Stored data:
++++

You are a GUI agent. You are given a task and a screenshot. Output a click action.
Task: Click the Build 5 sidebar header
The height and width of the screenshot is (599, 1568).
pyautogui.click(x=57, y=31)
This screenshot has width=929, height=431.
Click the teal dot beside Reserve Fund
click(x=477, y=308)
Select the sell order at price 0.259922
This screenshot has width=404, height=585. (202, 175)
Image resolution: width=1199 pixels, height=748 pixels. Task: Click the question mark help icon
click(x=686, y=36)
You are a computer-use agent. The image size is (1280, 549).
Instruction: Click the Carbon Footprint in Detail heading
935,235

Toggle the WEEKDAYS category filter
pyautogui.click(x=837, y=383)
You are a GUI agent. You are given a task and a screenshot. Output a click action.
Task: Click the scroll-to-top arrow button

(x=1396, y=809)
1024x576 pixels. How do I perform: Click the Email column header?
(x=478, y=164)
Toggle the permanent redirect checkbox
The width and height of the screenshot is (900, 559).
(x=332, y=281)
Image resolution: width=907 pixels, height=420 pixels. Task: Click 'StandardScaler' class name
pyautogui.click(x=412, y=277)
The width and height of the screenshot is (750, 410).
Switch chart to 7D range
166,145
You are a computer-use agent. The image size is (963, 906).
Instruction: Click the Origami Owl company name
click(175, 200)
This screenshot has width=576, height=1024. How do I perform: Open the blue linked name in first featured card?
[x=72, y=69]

++++

Your objective >> Format the records from the line with "This screenshot has width=929, height=431." to the line with "This screenshot has width=404, height=585.", both included, as a Markdown table with the columns Row and Text, numbering each line and leaving out any blank lines.

Solution for this problem >>
| Row | Text |
|---|---|
| 1 | This screenshot has width=929, height=431. |
| 2 | Click the teal dot beside Reserve Fund |
| 3 | click(x=477, y=308) |
| 4 | Select the sell order at price 0.259922 |
| 5 | This screenshot has width=404, height=585. (202, 175) |